There are a number of email regexp questions popping up here, and I'm honestly baffled why people are using these insanely obtuse matching expressions rather than a very simple parser that splits the email up into the name and domain tokens, and then validates those against the valid characters allowed for name (there's no further check that can be done on this portion) and the valid characters for the domain (and I suppose you could add checking for all the world's TLDs, and then another level of second level domains for countries with such (ie, com.uk)).
The real problem is that the tlds and slds keep changing (contrary to popular belief), so you have to keep updating the regexp if you plan on doing all this high level checking whenever the root name servers send down a change.
Why not have a module that simply validates domains, which pulls from a database, or flat file, and optionally checks DNS for matching records?
I'm being serious here, why is everyone so keen on inventing the perfect regexp for this? It doesn't seem to be a suitable solution to the problem...
Convince me that it's not only possible to do in regexp (and satisfy everyone) but that it's a better solution than a custom parser/validator.
-Adam
The temptation of using RegExp, once you've mastered the basics, is very big. In fact, RegExp seems so powerful that people naturally want to start using it everywhere. I really suspect that there's a lot of psychology involved here, as demonstrated by Randall's XKCD comic (and yes, it is useful).
I've done an introductory presentation on RegExp once and the most important slide warned against its overuse. It was the only slide that used bold font. I believe this should be done more often.
On factor: the set of people who understand how to write a regular expression is very much larger than the set of people who understand the formal constraints on regular languages. Same goes for non-regular "regular expressions".
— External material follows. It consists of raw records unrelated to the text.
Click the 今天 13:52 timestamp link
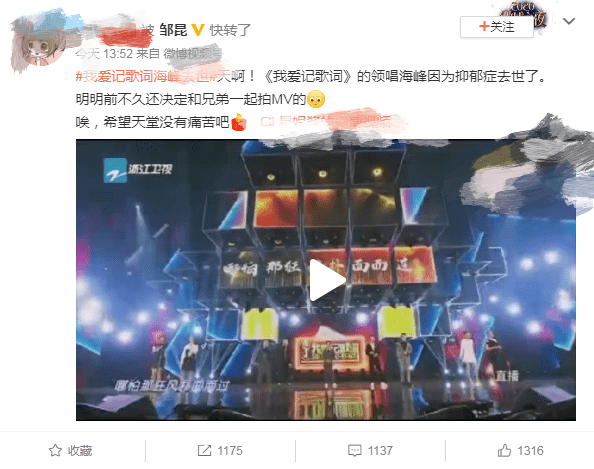point(104,53)
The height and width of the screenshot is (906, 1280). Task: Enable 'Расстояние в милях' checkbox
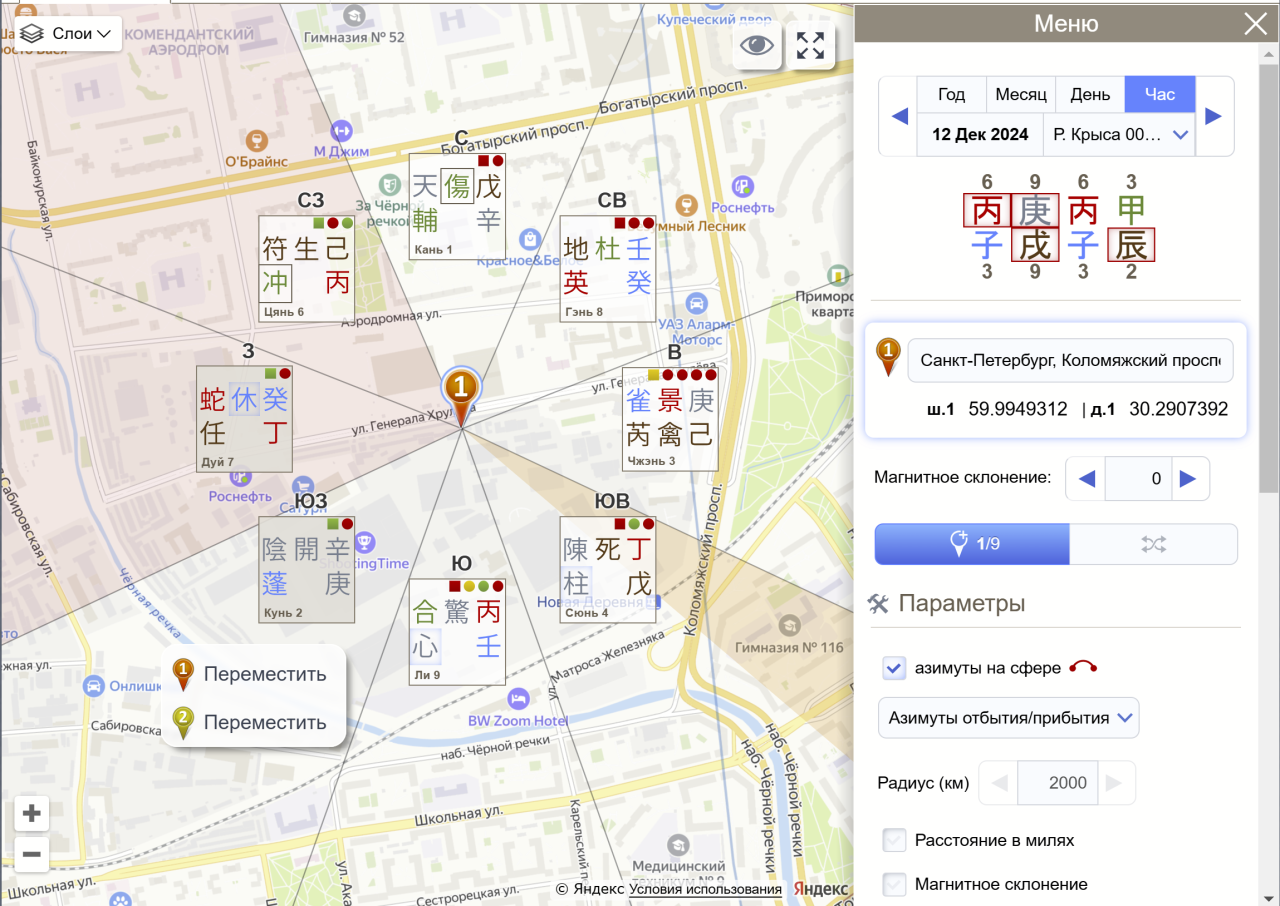894,840
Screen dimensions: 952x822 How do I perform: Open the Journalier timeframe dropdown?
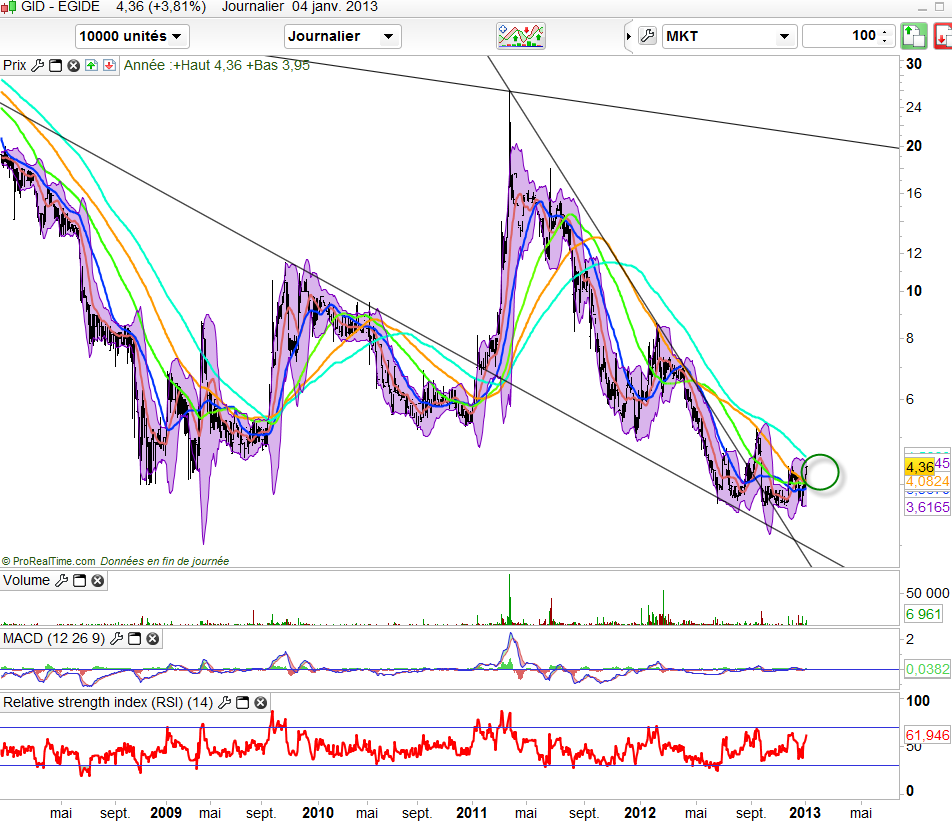tap(342, 37)
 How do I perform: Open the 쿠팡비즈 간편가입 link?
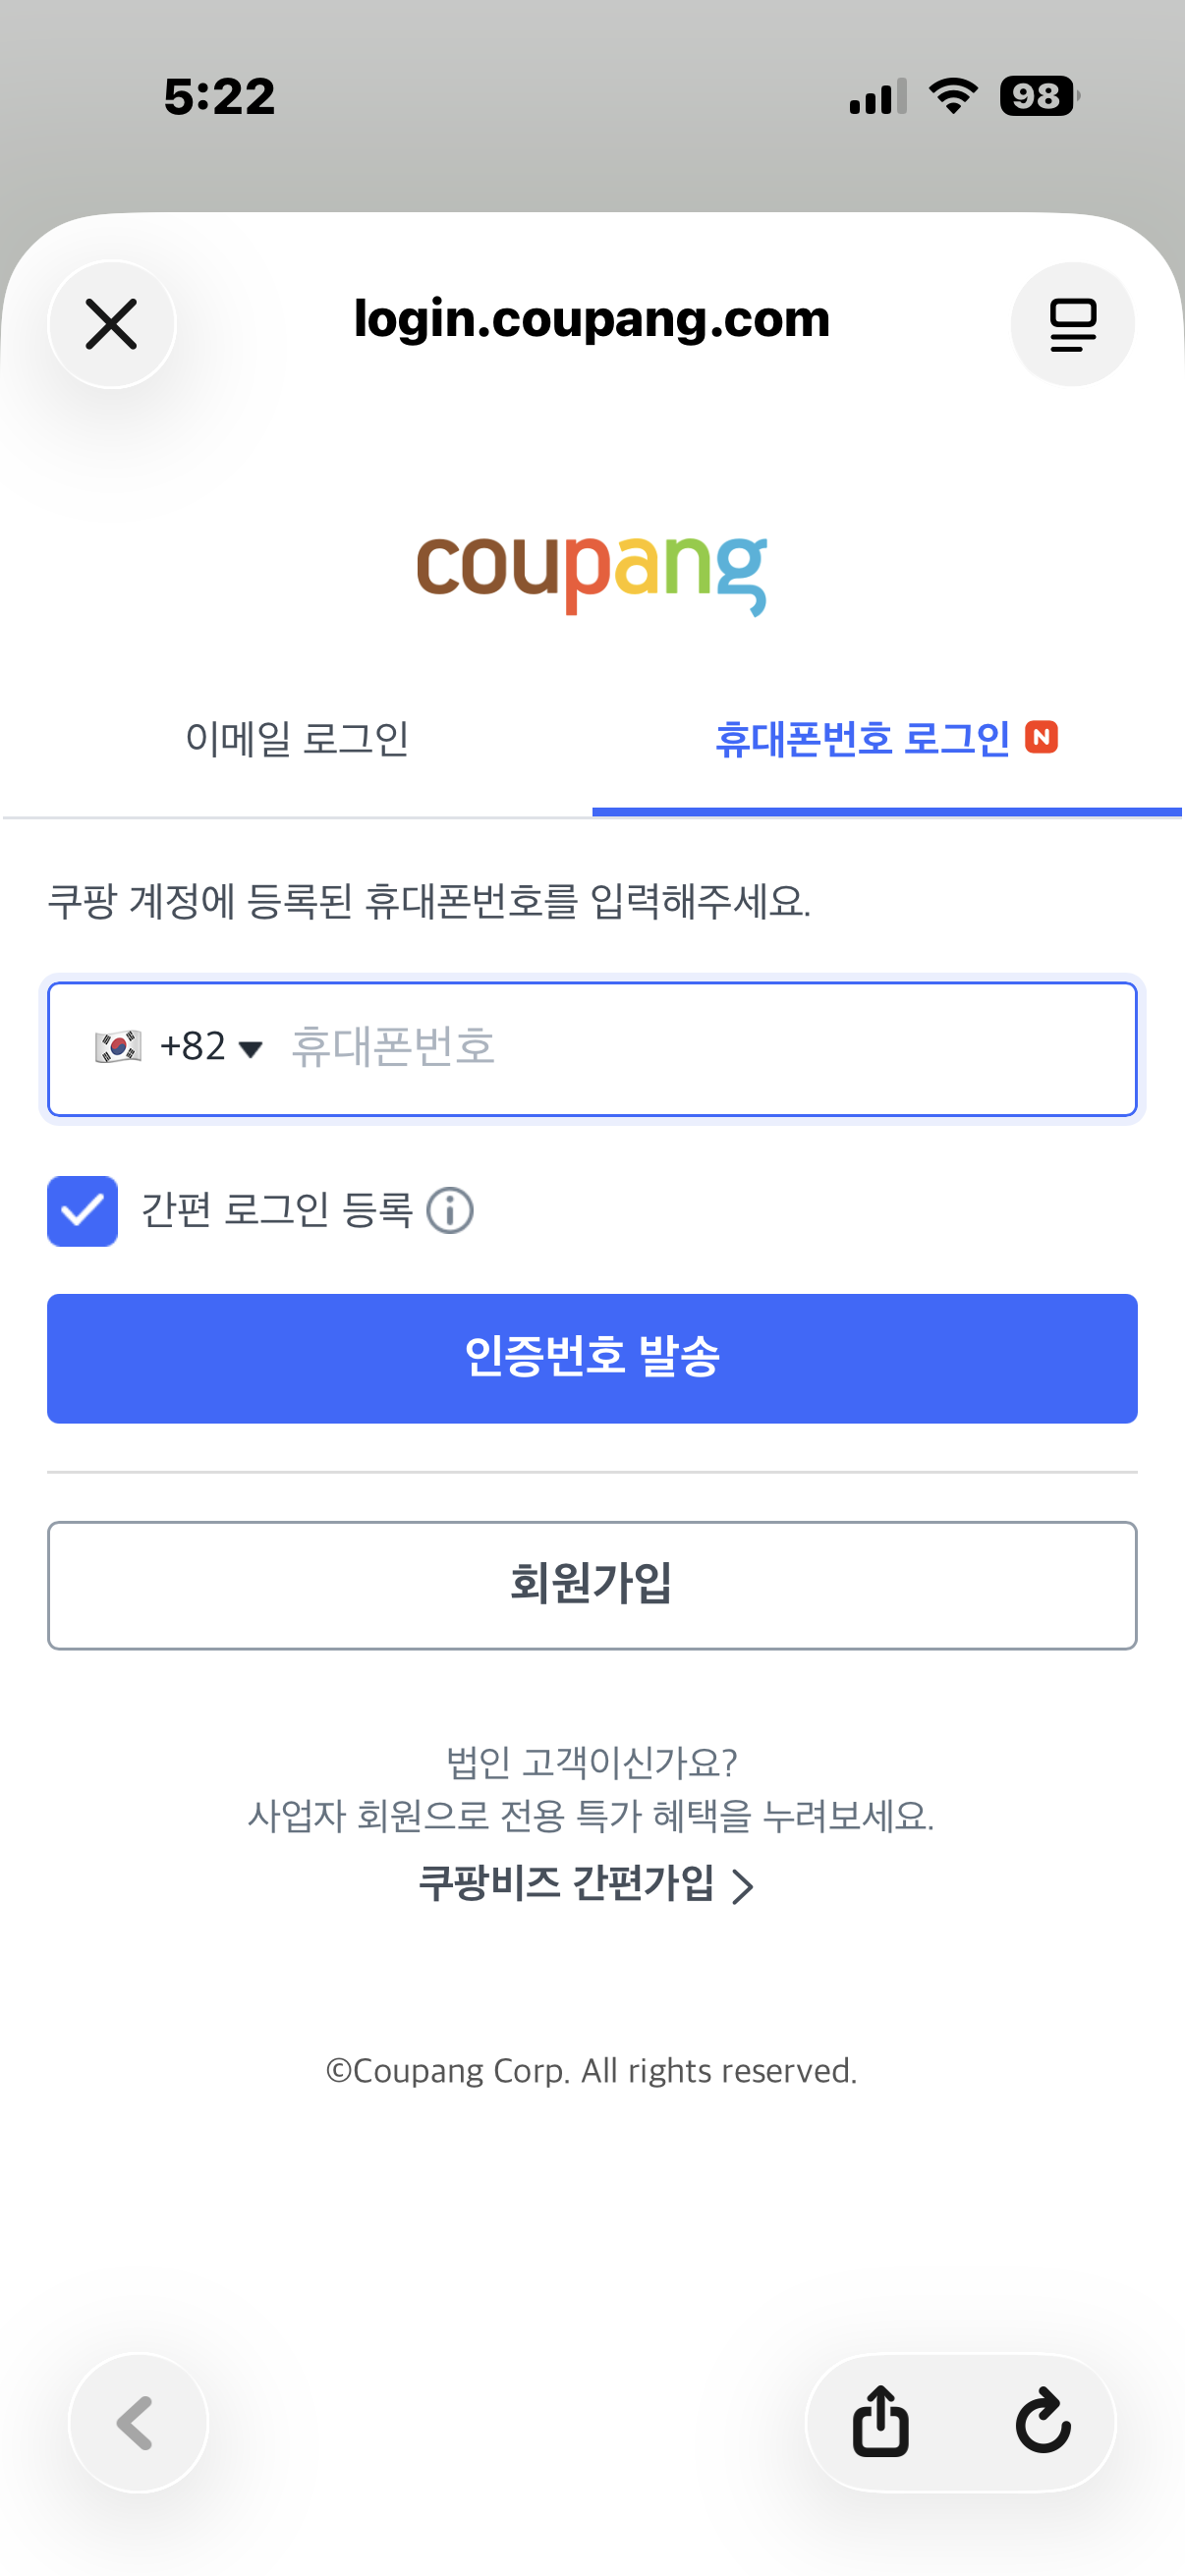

People use regexes for email addresses, HTML, XML, etc. because:
We're just looking for a fast way to see if the email address is valid so that we can warn the user they have made a mistake or prevent people from entering junk easily. Going off to the mail server and fingering it is slow and unreliable. The only real way to be sure is to get a confirmation email, but the problem is only to give a fast response to the user before the confirmation process takes place. That's why it's not so important to be strictly compliant. Anyway, it's a challenge and it's fun.
Regexps are much faster to use, of course, and they only validate what's specified in the RFC. Write a custom parser? What? It takes 10 seconds to use a regexp.
People write regular expressions because most developers like so solve a simple problem in the most "cool" en "efficient" way (which means that it should be as unreadable as possible).
In Java, there are libraries to check if a String represents an email address without you having to know anything about regular expressions. These libraries should be available for other languages aswel.
Like Jamie Zawinski said in 1997: "Some people, when confronted with a problem, think "I know, I'll use regular expressions." Now they have two problems."